Who asked for the meeting?
There has likewise been much speculation and liberal wishful thinking as to how this meeting came about, with some pundits desperately clinging to hopes that the pontiff was “actually swindled into meeting Kim Davis.”
Let’s end the speculation.
Vatican officials reached out, unsolicited, to Davis through her attorney, Mat Staver, and arranged the meeting out of the blue before Pope Francis even arrived in the U.S. for his whirlwind tour. The Davis team was led to believe that the request came from the pope himself. Not only did Pope Francis know who Kim Davis was when he told reporters on the plane ride home that conscientious objectors have a “human right” to decline participation in sodomy-based “marriage,” he had personally met Kim privately, and embraced her both physically and ideologically, before he did so.
The meeting was temporarily kept “secret” during the pope’s visit so as to avoid the predictable media circus that would, and later did, ensue. Both Davis’ representatives and the Vatican agreed that news of the meeting would be released upon the pope’s departure. He wasn’t “embarrassed” by the meeting, as some have suggested, but, rather, held it discreetly for logistical reasons alone.
What does the pope believe about homosexuality and “gay marriage”?
While protestant Christians obviously don’t agree with Pope Francis and the Catholic Church on everything, all faithful Christians, both protestant and Catholic alike, are nonetheless indebted to him for validating Kim’s courageous obedience to God. By extension, the pope has likewise validated every other Christian who refuses to be forced to participate in, or otherwise affirm, this sinful pagan rite. “Gay marriage” is an affront to Christ, the Church and God’s natural order. No faithful believer who wishes to remain in obedience to God can have anything to do with it.
But why? Why is “gay marriage” an affront to God? Why must Christians oppose it?
While the reasons are manifold, it seems most wish to avoid the primary issue surrounding any discussion on “same-sex marriage.” That is, the fundamental wrongness of homosexual behavior itself.
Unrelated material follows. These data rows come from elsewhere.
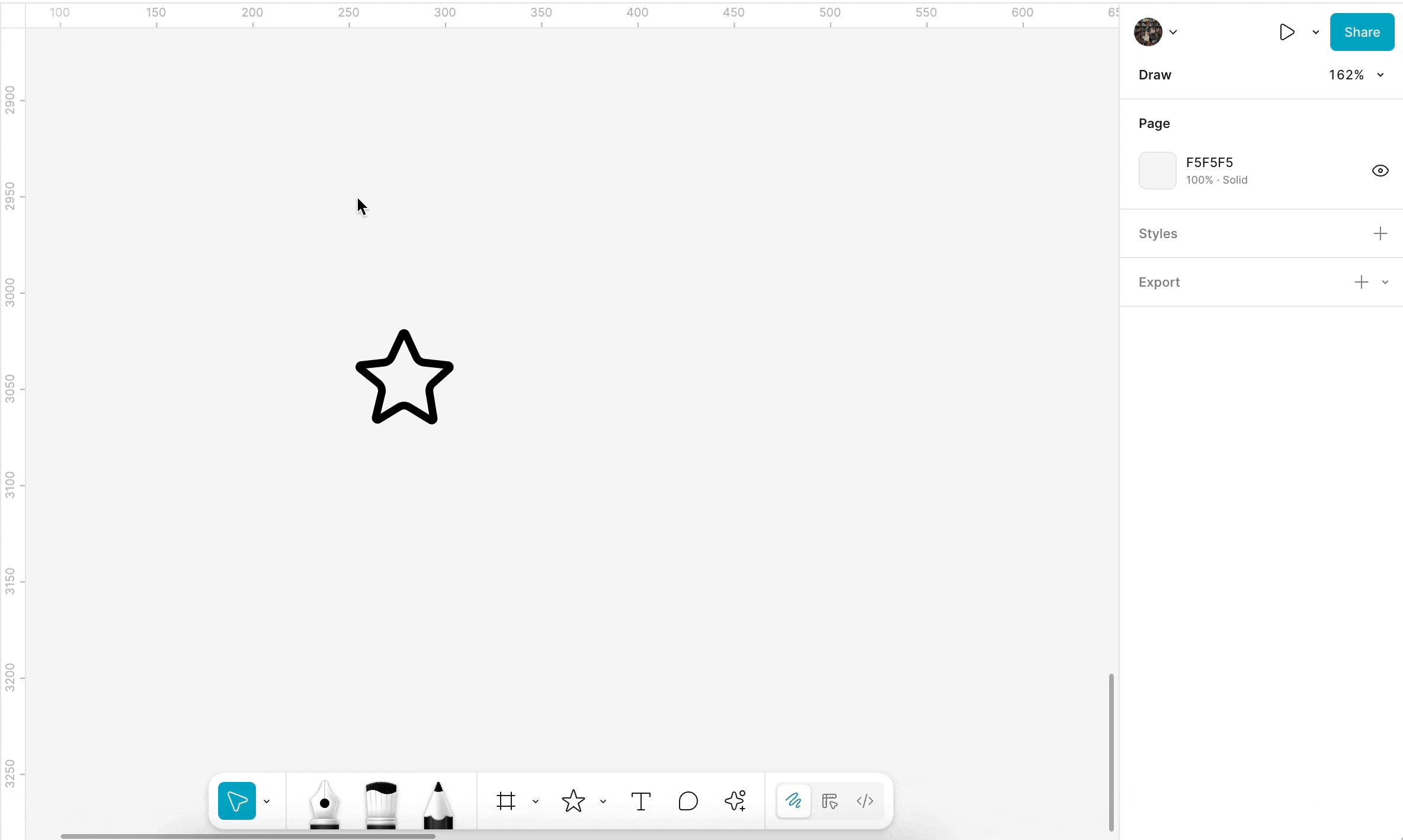The image size is (1403, 840).
Task: Expand the shape tool dropdown beside the star
Action: pyautogui.click(x=603, y=801)
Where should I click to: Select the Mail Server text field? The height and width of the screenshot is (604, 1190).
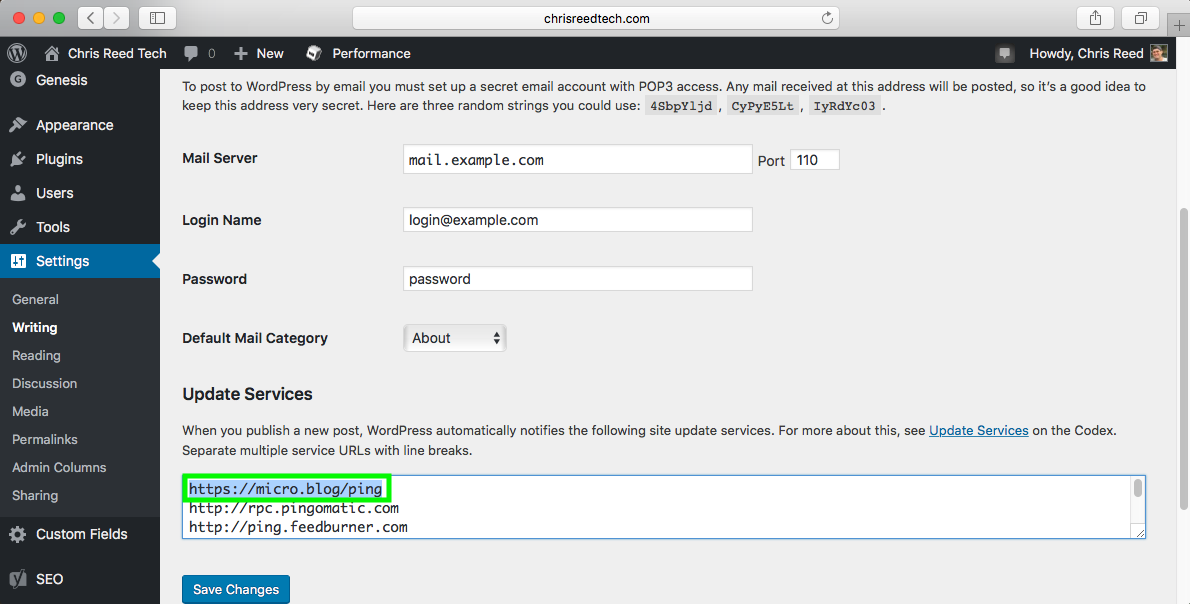[x=577, y=158]
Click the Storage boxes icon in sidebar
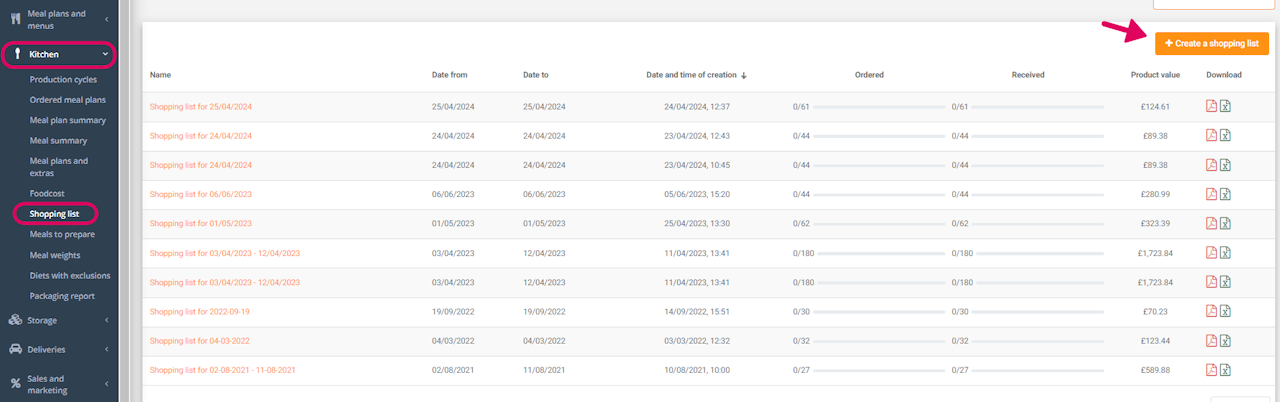The height and width of the screenshot is (402, 1280). pos(16,320)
If homosexual behavior is not wrong, as it goes, then what justification is there for refusing to redefine marriage around it?
But it is wrong. It’s always, and in every way, wrong.
So says the pope.
So says the Bible.
And, most importantly, so says the very Creator of marriage itself.
On the question of homosexual sin, the Catechism of the Catholic Church offers a clear and biblically sound summation: “Basing itself on Sacred Scripture, which presents homosexual acts as acts of grave depravity, tradition has always declared that ‘homosexual acts are intrinsically disordered.’ They are contrary to the natural law. They close the sexual act to the gift of life. They do not proceed from a genuine affective and sexual complementarity. Under no circumstances can they be approved.”
And so Kim Davis refuses to approve them.